Diecimila, chilometro più, chilometro meno. Questa la cifra che segna il nostro contachilometri. Le ruote usurate, quelle bucate, la frizione dura, il cambio manuale, il volante che scotta, l’aria condizionata che consuma la benzina, il pedaggio che aumenta, la crisi che attanaglia, l’asfalto che brucia, la testa che scoppia, le soste per pisciare, quelle per mangiare, i parcheggi degli autogrill, sempre più tristi gli autogrill, sempre più vuoti gli autogrill, un po’ come gli stadi.

Diciassette le trasferte, diciotto se contiamo quella di Aprilia, sotto i raggi di un “sole ferragostano”, per un’inutile gara di Coppa Italia. Naturalmente, senza contare le amichevoli estive ed invernali. C’eravamo anche lì, come potremmo dimenticarle!?! Diciotto tappe, tra salite e discese, cime e laghi, ruscelli e boschi, costeggiando fiumi e distese di grano, osservando il volo di rondini e gabbiani, fermandoci ad ammirare il mare, le sue onde ed il suo modo particolare di “abbracciare” la sabbia e gli scogli, innamorandoci del nostro Stivale, estasiati da paesaggi e panorami che solo chi viaggia conosce e ripone nel proprio cassetto dei ricordi, lì, nell’unico spazio vuoto tra trasferte, aneddoti, scontri e biglietti.

Dieci, forse qualcuna in più, le tipe degli autogrill delle quali ci siamo perdutamente innamorati.

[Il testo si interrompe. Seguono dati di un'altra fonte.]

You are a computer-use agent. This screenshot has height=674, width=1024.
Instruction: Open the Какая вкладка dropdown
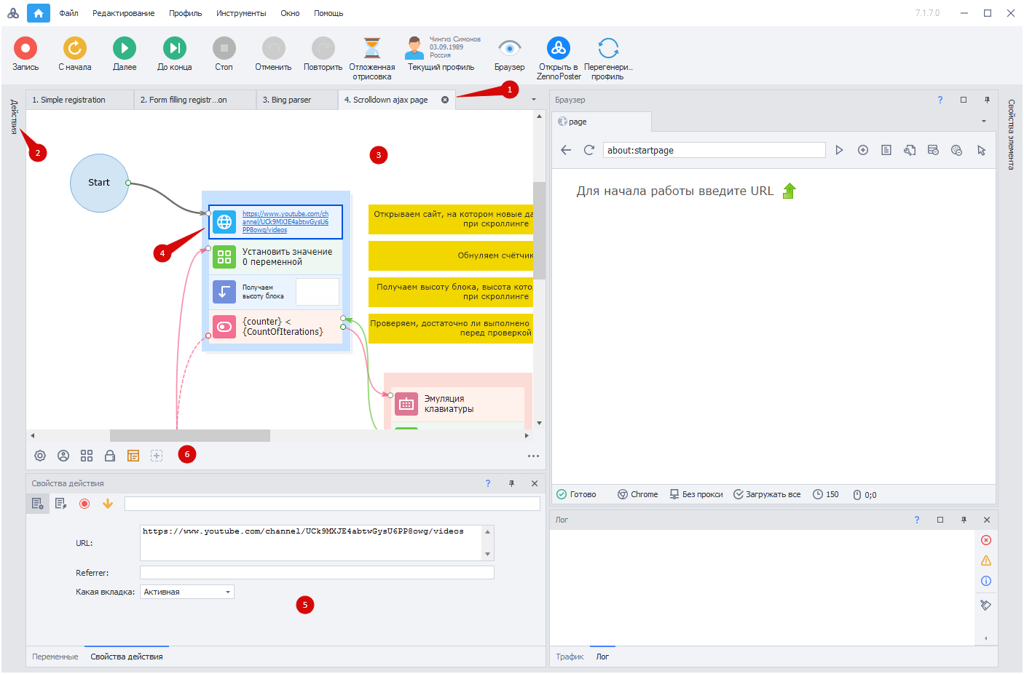coord(187,592)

Sarà stato l’effetto del caffè, che fa cagare e ti atrofizza lo stomaco; sarà stato quel bancone lercio di avanzi di “Gratta e Vinci” e bustine di zucchero usate; oppure quel loro modo di fare, sempre a metà tra una con il ciclo ed una alla quale hanno appena detto di essere incinta, sta di fatto che a Noi ci han sempre “fatto sangue”, fedeli al “non si butta via niente”, soprattutto quando i fumi di alcol e sconfitta, rendono affascinante una commessa sulla sessantina, col dente placcato in oro ed il fiato peggio del nostro dopo 400 chilometri di Salerno-Reggio Calabria.

Una manciata, cinque, sei, a volte uno in più, a volte uno in meno. Mai tanti, mai numerosi, ma sempre troppi per “alcuni”. Sempre gli stessi, più o meno. Sempre presenti, sempre al fianco di questi colori e poco importa se non era il fianco, bensì il lato, le spalle, un muro, una rete, un albero, dei binari, un palazzo, un parcheggio, una strada, un prato, un pollaio. L’importante era esserci, Noi ci siamo stati!

Zero. Già, proprio così. Zero sono le volte che siamo riusciti ad entrare in uno stadio in questa stagione, eppure ci siam sempre stati. Presenti e per nulla sconfitti, perché chi combatte non è mai sconfitto. Il solo indossare elmo, scudo e spada e muovere verso la battaglia, è già una vittoria, gli altri pensassero e scrivessero quello che vogliono. Ultras è questo!

Un’altra stagione che se ne va, un’altra annata avara di gioie e piena di dolori, che ci riporta, si spera, lì dove ancora vien fuori qualche “barlume di libertà”, lì dove si assapora ancora calcio, lì dove gli spalti non sono appannaggio di chi si è piegato alla Tessera. Nei nostri panni, c’è chi avrebbe pianto, Noi invece, ridiamo, col ghigno di sfida verso i giorni che verranno. Noi ridiamo, felici e contenti di ciò che siamo, convinti di esser diversi, consapevoli di non esser nessuno, colpevoli di esser coerenti,  sicuri di poterci definire ultras!